*** Data ***
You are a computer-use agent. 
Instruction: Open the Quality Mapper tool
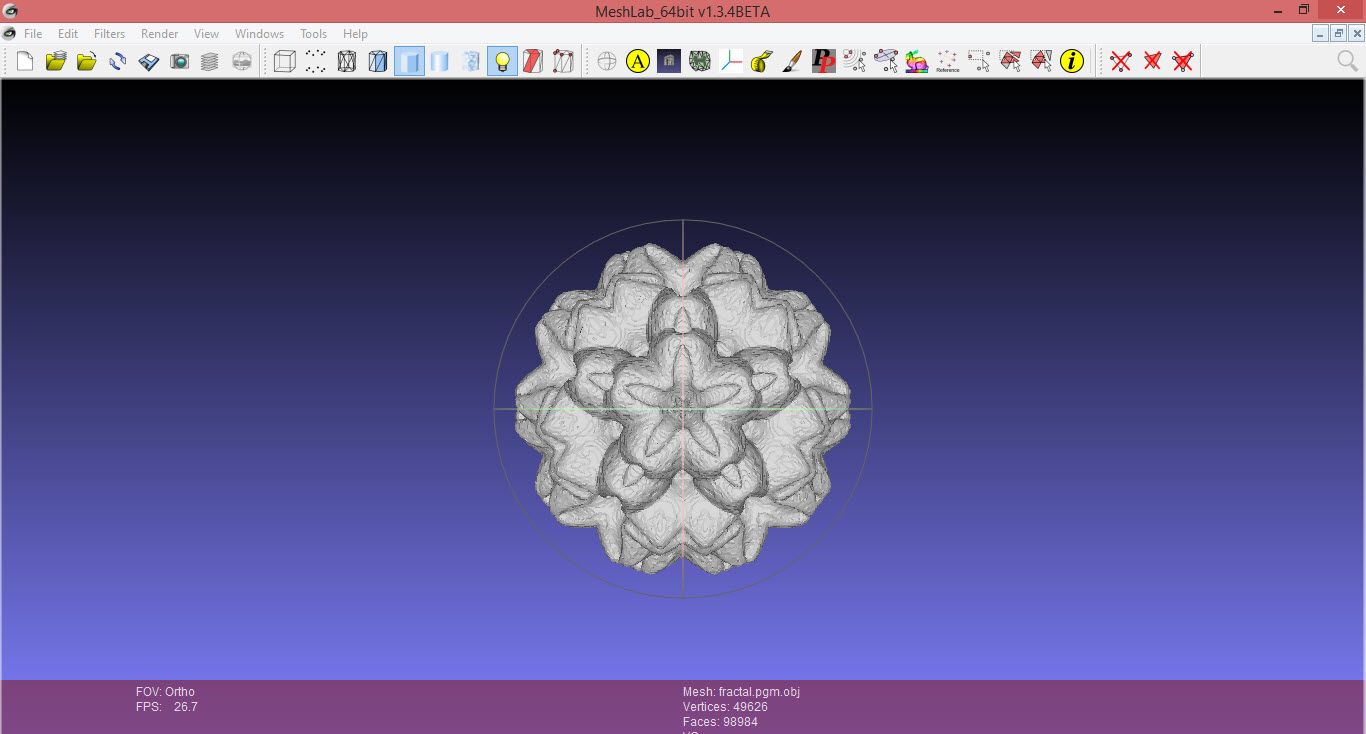coord(915,61)
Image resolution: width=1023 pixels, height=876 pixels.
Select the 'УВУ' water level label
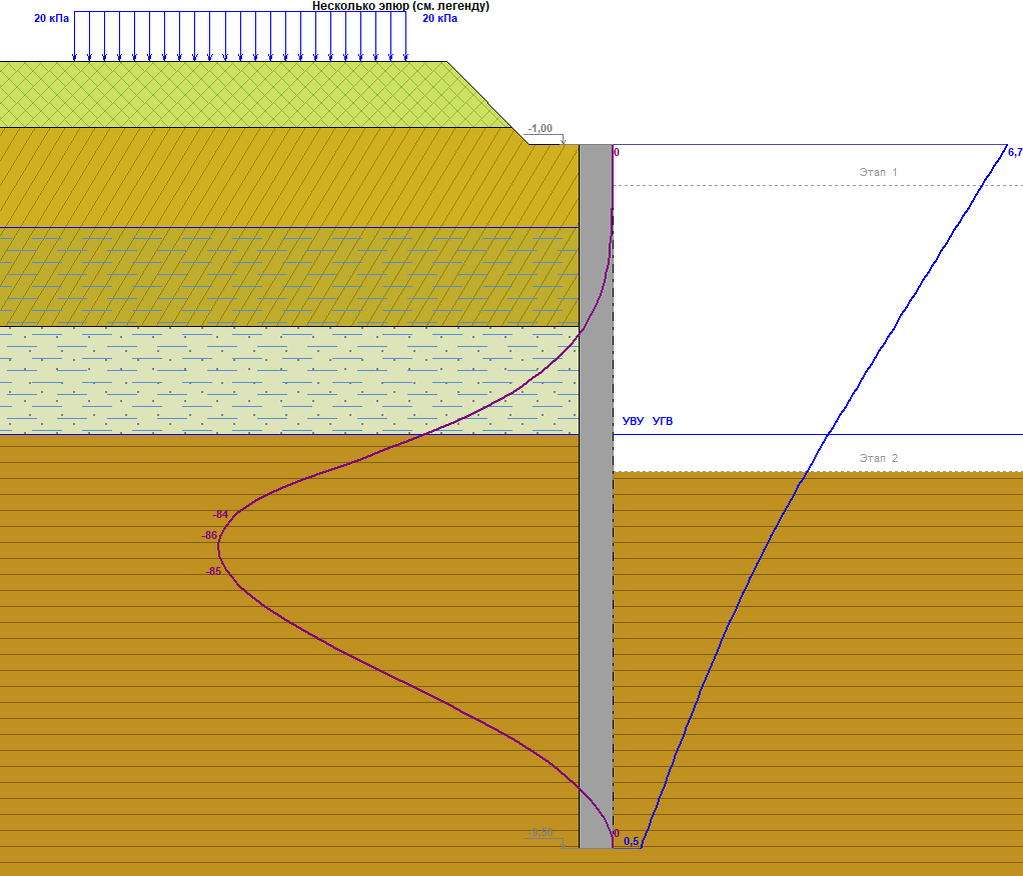633,421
*** End of Data ***
Your objective = Leaving out the pictures, please transcribe exactly the lines from the one that holds "Instruction: Open the Quality Mapper tool" through the last line of the entries above, both included.

Solution to this task =
Instruction: Open the Quality Mapper tool
coord(915,61)
Image resolution: width=1023 pixels, height=876 pixels.
Select the 'УВУ' water level label
633,421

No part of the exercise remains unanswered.